## EXERCISE REQUIREMENTS:
Copy out the records, swapping every "Describe the element" for "Name the element" and leaving everything else untouched.

## EXTRACTED INFORMATION:
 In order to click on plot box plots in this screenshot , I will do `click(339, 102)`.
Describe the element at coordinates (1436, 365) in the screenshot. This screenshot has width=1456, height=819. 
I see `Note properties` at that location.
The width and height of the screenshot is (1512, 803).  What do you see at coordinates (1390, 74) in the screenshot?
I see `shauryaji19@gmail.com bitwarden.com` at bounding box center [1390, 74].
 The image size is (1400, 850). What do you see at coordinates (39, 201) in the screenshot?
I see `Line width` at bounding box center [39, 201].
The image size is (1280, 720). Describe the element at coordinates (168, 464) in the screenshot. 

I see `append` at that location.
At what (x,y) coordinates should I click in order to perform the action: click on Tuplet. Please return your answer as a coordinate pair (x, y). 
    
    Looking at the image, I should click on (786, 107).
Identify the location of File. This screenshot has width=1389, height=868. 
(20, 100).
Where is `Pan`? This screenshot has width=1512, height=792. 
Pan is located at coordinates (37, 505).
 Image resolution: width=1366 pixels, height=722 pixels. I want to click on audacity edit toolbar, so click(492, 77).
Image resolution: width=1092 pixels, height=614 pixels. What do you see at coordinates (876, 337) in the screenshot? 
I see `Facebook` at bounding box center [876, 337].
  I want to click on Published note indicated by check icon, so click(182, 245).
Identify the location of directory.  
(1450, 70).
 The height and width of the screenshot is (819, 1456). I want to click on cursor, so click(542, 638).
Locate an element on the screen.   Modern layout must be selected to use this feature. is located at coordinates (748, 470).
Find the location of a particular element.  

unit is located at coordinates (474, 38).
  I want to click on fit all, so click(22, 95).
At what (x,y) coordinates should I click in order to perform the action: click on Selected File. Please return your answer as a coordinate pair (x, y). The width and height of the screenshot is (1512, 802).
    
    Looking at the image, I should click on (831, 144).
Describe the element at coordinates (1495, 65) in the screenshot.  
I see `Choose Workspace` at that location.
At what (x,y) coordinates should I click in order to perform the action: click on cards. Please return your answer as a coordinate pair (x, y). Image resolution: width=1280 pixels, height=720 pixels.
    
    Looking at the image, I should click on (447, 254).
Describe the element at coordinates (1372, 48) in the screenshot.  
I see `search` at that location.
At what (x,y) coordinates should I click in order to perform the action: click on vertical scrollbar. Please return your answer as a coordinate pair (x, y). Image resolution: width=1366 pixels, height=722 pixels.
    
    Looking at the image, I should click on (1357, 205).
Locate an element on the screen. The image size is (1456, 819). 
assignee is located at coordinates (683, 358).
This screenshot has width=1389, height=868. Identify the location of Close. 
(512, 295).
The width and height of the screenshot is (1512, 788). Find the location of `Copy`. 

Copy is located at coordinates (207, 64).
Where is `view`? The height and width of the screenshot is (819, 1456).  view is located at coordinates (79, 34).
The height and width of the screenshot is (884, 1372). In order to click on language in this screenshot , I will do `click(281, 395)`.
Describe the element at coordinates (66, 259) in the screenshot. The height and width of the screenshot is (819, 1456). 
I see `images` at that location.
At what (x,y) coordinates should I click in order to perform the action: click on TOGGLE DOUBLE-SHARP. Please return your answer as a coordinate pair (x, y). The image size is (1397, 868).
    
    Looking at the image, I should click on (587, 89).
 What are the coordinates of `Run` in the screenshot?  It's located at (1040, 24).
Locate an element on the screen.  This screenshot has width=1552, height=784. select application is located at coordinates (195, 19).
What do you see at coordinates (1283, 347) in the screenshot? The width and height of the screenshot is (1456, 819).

## ANSWER TO THIS PROBLEM:
 In order to click on plot box plots in this screenshot , I will do `click(339, 102)`.
Name the element at coordinates (1436, 365) in the screenshot. This screenshot has width=1456, height=819. 
I see `Note properties` at that location.
The width and height of the screenshot is (1512, 803).  What do you see at coordinates (1390, 74) in the screenshot?
I see `shauryaji19@gmail.com bitwarden.com` at bounding box center [1390, 74].
 The image size is (1400, 850). What do you see at coordinates (39, 201) in the screenshot?
I see `Line width` at bounding box center [39, 201].
The image size is (1280, 720). Name the element at coordinates (168, 464) in the screenshot. 

I see `append` at that location.
At what (x,y) coordinates should I click in order to perform the action: click on Tuplet. Please return your answer as a coordinate pair (x, y). 
    
    Looking at the image, I should click on (786, 107).
Identify the location of File. This screenshot has width=1389, height=868. 
(20, 100).
Where is `Pan`? This screenshot has width=1512, height=792. 
Pan is located at coordinates (37, 505).
 Image resolution: width=1366 pixels, height=722 pixels. I want to click on audacity edit toolbar, so click(492, 77).
Image resolution: width=1092 pixels, height=614 pixels. What do you see at coordinates (876, 337) in the screenshot? 
I see `Facebook` at bounding box center [876, 337].
  I want to click on Published note indicated by check icon, so click(182, 245).
Identify the location of directory.  
(1450, 70).
 The height and width of the screenshot is (819, 1456). I want to click on cursor, so click(542, 638).
Locate an element on the screen.   Modern layout must be selected to use this feature. is located at coordinates (748, 470).
Find the location of a particular element.  

unit is located at coordinates (474, 38).
  I want to click on fit all, so click(22, 95).
At what (x,y) coordinates should I click in order to perform the action: click on Selected File. Please return your answer as a coordinate pair (x, y). The width and height of the screenshot is (1512, 802).
    
    Looking at the image, I should click on (831, 144).
Name the element at coordinates (1495, 65) in the screenshot.  
I see `Choose Workspace` at that location.
At what (x,y) coordinates should I click in order to perform the action: click on cards. Please return your answer as a coordinate pair (x, y). Image resolution: width=1280 pixels, height=720 pixels.
    
    Looking at the image, I should click on (447, 254).
Name the element at coordinates (1372, 48) in the screenshot.  
I see `search` at that location.
At what (x,y) coordinates should I click in order to perform the action: click on vertical scrollbar. Please return your answer as a coordinate pair (x, y). Image resolution: width=1366 pixels, height=722 pixels.
    
    Looking at the image, I should click on (1357, 205).
Locate an element on the screen. The image size is (1456, 819). 
assignee is located at coordinates (683, 358).
This screenshot has width=1389, height=868. Identify the location of Close. 
(512, 295).
The width and height of the screenshot is (1512, 788). Find the location of `Copy`. 

Copy is located at coordinates (207, 64).
Where is `view`? The height and width of the screenshot is (819, 1456).  view is located at coordinates (79, 34).
The height and width of the screenshot is (884, 1372). In order to click on language in this screenshot , I will do `click(281, 395)`.
Name the element at coordinates (66, 259) in the screenshot. The height and width of the screenshot is (819, 1456). 
I see `images` at that location.
At what (x,y) coordinates should I click in order to perform the action: click on TOGGLE DOUBLE-SHARP. Please return your answer as a coordinate pair (x, y). The image size is (1397, 868).
    
    Looking at the image, I should click on (587, 89).
 What are the coordinates of `Run` in the screenshot?  It's located at (1040, 24).
Locate an element on the screen.  This screenshot has width=1552, height=784. select application is located at coordinates (195, 19).
What do you see at coordinates (1283, 347) in the screenshot? The width and height of the screenshot is (1456, 819).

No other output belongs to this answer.